The month of
August brings several days worth celebrating, particularly for fans of Ron Dante and The Archies. First of all, the
22nd is Ron Dante's birthday. And, on a personal note, every August 28th I recall that day back in the year 2000,
when Ron and I met in person for the very first time. But August is also the month when The Archies' "Sugar, Sugar"

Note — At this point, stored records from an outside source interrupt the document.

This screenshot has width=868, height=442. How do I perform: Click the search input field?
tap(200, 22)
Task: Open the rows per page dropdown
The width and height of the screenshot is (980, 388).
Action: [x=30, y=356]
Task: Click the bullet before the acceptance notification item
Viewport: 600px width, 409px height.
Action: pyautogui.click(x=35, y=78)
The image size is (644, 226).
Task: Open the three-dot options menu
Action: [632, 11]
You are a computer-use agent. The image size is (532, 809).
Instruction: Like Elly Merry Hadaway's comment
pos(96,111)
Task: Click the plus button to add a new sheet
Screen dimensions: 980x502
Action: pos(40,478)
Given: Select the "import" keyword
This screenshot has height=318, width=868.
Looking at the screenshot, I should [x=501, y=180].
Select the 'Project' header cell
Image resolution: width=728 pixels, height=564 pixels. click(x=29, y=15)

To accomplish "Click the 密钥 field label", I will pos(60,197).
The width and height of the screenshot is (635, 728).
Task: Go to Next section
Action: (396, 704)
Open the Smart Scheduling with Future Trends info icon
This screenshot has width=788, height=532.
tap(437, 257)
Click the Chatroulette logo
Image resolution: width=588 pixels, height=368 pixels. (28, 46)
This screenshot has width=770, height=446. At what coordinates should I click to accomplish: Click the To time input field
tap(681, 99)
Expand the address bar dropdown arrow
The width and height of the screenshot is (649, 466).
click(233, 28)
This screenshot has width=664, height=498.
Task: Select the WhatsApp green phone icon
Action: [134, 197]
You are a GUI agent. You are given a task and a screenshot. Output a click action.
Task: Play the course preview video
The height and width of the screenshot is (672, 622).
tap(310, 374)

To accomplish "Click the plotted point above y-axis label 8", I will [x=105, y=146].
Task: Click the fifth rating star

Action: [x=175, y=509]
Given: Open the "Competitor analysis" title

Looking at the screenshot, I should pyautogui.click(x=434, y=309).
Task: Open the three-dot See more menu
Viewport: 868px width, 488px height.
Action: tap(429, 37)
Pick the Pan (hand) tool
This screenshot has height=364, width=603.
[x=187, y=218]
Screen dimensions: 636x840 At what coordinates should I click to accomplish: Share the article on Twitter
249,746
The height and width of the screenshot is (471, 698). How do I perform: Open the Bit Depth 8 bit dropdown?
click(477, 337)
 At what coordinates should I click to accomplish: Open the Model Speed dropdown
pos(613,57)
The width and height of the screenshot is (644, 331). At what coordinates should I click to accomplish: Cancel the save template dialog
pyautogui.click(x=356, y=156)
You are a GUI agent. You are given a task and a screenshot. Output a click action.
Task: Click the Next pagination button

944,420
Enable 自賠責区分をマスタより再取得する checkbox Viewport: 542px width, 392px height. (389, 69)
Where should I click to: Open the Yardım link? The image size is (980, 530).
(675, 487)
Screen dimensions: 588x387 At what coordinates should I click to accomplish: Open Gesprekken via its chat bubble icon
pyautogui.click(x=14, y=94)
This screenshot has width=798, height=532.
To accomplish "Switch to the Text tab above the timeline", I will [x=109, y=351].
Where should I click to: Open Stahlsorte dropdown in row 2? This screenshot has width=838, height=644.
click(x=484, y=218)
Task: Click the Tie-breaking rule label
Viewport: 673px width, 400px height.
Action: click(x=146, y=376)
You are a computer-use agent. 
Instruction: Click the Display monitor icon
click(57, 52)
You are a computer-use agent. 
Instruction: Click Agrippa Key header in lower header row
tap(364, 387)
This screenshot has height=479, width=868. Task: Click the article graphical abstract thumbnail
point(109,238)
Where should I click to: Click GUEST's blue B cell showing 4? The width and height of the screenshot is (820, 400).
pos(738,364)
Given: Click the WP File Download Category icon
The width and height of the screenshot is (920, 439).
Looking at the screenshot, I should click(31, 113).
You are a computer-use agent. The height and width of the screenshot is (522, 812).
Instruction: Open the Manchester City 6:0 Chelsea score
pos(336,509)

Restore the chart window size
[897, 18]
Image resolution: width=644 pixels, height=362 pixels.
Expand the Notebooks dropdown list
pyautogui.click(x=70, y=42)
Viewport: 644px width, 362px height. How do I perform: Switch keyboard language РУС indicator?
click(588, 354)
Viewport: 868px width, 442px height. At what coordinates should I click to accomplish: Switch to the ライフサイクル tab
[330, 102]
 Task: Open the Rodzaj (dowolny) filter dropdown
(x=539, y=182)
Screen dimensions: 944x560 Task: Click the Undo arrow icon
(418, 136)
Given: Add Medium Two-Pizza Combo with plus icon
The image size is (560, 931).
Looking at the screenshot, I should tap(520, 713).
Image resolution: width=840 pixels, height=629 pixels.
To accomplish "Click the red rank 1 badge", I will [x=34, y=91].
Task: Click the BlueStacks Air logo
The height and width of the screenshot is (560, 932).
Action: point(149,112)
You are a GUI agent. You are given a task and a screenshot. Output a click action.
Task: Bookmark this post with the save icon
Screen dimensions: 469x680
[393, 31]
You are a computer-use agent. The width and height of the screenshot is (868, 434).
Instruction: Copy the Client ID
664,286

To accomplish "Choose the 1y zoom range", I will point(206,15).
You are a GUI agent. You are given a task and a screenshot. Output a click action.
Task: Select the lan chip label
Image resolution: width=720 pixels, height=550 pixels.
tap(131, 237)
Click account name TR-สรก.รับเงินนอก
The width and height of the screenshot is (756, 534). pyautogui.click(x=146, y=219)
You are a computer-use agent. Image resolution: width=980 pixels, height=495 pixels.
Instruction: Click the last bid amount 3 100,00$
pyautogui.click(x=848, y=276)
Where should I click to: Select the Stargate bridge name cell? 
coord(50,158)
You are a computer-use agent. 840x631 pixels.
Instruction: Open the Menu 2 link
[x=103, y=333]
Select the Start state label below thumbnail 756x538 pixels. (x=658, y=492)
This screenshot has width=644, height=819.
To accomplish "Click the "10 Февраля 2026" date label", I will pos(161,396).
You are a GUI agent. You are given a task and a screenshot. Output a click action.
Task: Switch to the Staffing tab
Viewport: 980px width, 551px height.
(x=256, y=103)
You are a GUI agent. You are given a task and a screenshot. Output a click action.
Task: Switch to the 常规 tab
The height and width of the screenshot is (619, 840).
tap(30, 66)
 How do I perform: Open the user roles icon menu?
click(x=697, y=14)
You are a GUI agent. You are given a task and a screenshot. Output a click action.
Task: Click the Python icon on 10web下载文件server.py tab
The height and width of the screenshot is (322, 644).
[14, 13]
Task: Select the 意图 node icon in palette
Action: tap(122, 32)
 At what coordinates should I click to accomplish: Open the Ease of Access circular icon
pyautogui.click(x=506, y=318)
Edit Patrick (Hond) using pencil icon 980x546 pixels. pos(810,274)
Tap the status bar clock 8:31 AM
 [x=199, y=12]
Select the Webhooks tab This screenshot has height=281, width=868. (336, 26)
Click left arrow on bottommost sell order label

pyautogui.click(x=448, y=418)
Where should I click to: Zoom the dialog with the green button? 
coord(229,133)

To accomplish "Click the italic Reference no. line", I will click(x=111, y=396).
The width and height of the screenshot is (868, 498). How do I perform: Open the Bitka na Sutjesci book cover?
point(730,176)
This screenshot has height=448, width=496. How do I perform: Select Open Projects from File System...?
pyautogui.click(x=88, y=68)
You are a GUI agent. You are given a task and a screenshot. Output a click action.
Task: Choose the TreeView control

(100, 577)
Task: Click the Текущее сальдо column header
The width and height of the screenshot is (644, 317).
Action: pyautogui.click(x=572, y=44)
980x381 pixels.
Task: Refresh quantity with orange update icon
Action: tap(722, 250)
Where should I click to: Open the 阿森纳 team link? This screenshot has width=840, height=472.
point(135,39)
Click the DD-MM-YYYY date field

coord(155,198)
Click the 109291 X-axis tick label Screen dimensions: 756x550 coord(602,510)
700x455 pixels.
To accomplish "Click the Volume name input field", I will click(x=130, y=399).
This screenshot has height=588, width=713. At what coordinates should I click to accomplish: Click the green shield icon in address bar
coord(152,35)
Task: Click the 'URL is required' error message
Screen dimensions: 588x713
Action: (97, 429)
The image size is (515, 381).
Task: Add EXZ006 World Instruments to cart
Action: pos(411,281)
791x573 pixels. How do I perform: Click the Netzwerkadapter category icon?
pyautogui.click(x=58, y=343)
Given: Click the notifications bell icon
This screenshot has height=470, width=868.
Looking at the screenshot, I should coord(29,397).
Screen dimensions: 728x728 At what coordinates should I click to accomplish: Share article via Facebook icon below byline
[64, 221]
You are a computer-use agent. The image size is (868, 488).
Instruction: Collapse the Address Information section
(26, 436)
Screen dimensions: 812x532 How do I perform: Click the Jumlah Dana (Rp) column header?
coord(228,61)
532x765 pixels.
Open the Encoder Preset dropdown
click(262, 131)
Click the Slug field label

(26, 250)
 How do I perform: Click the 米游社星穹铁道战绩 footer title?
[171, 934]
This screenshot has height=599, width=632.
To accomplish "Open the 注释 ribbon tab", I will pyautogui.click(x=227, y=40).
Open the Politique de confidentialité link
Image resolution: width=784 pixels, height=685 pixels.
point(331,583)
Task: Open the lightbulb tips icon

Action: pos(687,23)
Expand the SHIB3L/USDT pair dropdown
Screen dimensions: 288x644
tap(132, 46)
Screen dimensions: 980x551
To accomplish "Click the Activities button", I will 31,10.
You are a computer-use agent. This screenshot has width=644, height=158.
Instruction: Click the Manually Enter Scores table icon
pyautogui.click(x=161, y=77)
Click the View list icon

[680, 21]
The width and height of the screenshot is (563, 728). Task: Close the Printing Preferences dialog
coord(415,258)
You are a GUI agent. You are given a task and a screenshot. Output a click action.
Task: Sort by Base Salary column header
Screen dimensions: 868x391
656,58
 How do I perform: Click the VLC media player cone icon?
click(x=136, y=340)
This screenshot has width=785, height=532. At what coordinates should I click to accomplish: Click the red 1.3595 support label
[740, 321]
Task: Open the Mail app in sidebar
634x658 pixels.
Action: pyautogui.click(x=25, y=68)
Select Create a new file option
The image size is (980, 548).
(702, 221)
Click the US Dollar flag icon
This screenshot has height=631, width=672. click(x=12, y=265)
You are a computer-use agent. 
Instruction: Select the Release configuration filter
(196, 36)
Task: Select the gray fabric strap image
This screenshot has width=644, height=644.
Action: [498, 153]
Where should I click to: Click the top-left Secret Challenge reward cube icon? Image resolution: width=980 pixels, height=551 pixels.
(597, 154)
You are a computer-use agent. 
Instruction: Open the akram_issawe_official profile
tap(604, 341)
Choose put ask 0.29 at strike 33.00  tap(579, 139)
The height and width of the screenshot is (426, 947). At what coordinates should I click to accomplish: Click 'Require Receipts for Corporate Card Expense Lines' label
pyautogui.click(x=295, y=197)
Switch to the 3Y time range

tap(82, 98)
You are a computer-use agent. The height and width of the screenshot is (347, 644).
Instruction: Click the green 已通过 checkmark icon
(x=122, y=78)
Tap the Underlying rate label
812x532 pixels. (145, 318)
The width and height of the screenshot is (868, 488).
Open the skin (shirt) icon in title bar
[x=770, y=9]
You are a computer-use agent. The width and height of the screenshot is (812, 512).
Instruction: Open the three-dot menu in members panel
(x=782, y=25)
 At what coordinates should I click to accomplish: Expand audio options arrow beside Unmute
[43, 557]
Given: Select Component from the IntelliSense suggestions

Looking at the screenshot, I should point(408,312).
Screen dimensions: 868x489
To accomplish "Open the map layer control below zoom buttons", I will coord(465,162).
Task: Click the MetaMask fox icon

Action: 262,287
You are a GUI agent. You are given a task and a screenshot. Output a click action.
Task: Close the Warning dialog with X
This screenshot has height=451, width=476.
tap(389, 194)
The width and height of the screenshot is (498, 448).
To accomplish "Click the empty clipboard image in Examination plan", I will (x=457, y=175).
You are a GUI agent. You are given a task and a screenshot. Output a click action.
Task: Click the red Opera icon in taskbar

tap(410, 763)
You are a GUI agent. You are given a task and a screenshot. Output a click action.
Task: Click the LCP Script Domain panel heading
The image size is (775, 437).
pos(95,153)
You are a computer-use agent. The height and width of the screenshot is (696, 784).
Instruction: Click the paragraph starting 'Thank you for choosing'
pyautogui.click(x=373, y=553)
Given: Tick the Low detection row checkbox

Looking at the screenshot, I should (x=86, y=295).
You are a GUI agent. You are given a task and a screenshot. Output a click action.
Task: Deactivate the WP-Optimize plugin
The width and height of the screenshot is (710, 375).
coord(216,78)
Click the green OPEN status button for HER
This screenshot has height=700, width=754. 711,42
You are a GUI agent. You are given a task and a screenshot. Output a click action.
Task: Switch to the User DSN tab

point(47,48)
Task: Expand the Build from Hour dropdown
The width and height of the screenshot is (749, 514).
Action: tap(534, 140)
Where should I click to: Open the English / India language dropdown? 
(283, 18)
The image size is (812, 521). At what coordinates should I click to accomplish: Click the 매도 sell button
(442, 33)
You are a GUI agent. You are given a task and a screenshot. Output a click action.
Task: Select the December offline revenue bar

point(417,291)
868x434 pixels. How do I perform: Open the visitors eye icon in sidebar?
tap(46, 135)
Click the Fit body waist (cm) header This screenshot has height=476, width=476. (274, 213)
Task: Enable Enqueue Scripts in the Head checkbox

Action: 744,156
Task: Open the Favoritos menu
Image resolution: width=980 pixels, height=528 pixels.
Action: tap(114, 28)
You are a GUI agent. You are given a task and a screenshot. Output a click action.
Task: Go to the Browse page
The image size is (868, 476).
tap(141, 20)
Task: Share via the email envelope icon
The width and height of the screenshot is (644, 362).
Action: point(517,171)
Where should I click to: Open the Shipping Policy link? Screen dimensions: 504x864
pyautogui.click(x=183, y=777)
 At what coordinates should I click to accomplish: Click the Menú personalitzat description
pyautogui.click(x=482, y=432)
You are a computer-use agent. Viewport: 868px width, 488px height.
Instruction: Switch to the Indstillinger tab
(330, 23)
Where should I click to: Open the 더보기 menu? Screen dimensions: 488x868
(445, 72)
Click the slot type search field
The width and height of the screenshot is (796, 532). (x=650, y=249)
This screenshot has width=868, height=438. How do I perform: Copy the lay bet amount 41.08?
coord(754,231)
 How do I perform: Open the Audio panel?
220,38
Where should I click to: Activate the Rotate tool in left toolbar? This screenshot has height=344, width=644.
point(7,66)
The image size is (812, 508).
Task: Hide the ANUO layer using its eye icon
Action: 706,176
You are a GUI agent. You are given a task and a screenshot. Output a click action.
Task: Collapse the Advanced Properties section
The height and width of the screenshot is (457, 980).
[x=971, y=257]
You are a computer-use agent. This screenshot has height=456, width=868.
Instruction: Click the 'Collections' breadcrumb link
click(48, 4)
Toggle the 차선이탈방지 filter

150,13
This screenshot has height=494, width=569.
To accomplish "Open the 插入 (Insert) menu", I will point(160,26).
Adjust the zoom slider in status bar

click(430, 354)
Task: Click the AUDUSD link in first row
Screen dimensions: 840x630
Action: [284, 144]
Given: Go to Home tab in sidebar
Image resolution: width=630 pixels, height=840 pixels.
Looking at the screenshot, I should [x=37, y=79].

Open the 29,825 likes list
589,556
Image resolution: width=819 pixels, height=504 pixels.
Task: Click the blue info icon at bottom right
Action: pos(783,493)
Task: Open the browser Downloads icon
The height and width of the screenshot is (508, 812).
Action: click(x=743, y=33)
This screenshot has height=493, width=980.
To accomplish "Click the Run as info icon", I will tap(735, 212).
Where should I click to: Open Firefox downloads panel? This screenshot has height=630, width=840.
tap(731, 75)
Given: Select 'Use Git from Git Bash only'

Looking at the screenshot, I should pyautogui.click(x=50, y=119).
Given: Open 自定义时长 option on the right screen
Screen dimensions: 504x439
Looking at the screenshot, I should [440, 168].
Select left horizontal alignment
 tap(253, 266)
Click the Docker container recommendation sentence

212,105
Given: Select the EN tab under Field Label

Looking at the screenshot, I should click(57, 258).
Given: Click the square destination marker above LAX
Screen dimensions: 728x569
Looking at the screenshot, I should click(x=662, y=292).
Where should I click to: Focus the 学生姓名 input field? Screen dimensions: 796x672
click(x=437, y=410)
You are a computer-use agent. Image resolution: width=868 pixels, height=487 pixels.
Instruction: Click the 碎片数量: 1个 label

was ascending the pop-music charts - and 2009 marks a very special anniversary.
Ron Dante recorded
a dance version of "Sugar, Sugar" in 1975 on RCA Records - arranged and co-produced by Barry Manilow! To hear it, click on
its title in the player below. Song will continue playing over and over unless the player is paused (or you leave this page).
There were several
key events that took place in 1969, making it an important year in cultural history. On July 16, Apollo 11 was
launched from the Kennedy Space Center, Florida, and, four days later, astronaut Neil Armstrong became the first human
to set foot on the Moon. The following month, the Woodstock Music & Art Fair took place on Max Yasgur's farm
in Bethel, New York. And, sports fan or no, who among us can forget the triumphant World Series win that October for
the team that, as a result, would be dubbed the Miracle Mets? It was an exciting time to be an American, particularly
an American living in the New York/New Jersey area of the country, as I was at the time ... and as was a young man by
the name of Ron Dante.
had been tapped to become the lead vocalist for an animated band called The Archies in the summer of the prior year.
Their first, self-titled LP (considered a "soundtrack" album since it consisted of the tracks used on the Saturday morning
cartoon series, The Archie Show) had been released on Don Kirshner's Calendar Records label in the fall of 1968 and
had spawned the group's first Top 40 single, "Bang Shang a-Lang." Now it was nearly a year later, the TV show was heading
into a second season, and The Archies had two singles under their belt and a second album on the way. Unbeknownst to
Ron, producer Jeff Barry, or any of the other principals involved, with the release of "Sugar, Sugar," written by Barry with Andy Kim and featuring lead vocals by Dante and Toni Wine, the group was about to knock the proverbial ball out of the park.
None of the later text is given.